When I was about three, I was watching my Aunt Margy curl her hair at my Grandmother's house. I had to use the restroom, and she left me to do my business with only one instruction: don't touch my curling iron-it's hot! Well, I've always been a "see it for myself" kind of girl, and earned a small blister on my finger.
When I was six, I colored a picture and went to the kitchen to hang it on the refrigerator. To say I'm short is an understatement, and I couldn't reach the height that I needed my picture to hang at. So I climbed up onto a chair....and then fell off. My inner left forearm landed on a kerosene heater. I screamed, I cried, I almost puked, it hurt so bad. I'll never forget that. After a day or two, this disgusting blister formed, and then eventually healed, and then long after the pain had subsided and the wound had finally healed, I was left with this brownish area where the burn had been. I still have it, only now my arm is much bigger, so the spot is much smaller, and it's also faded.

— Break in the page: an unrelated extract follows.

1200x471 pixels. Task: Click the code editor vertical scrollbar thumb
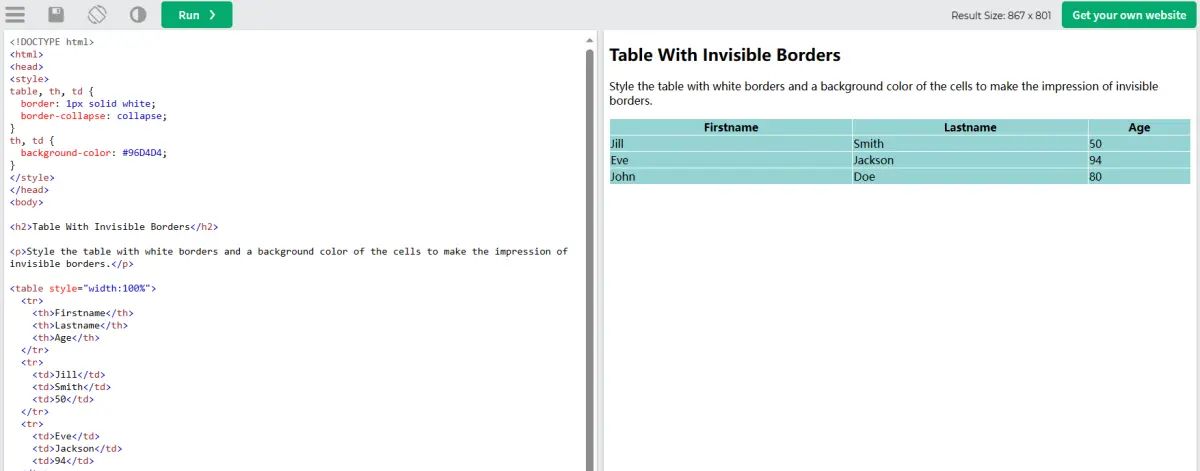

I learned at a young age not to play with fire. Don't touch what's hot and you won't get burnt.
If only life were that simple. We burn ourselves all the time. I take a flat iron to the forehead at least twice a year. I bite into a pizza merely seconds after it has emerged from a 450 degree oven. I stay out in the sun too long. I try to cross the hot sand without my sandals. I care about people who don't care back.
I've burned bridges. I've lit fire to goals, pictures, and friendships.
But it's not the bridges I've burned that make me who I am. It's the bridges I've crossed.
Getting burnt hurts like hell. Sometimes you get a scar. But time helps heal every wound....and I truly do mean every wound. It's not like it never happened. Just like the brownish area on my arm is a constant reminder of that picture I drew, you might have a blister, a scar, an indication of where the heat got too close or too hot or too much to handle.
Let this add to your character. Let it be a part of you that shines. Nothing is so bright as a fire!
I for one love the spot on my arm, it's become something I would miss if it were gone.
And, like burnt hot dogs, some things are even better with a little scorching.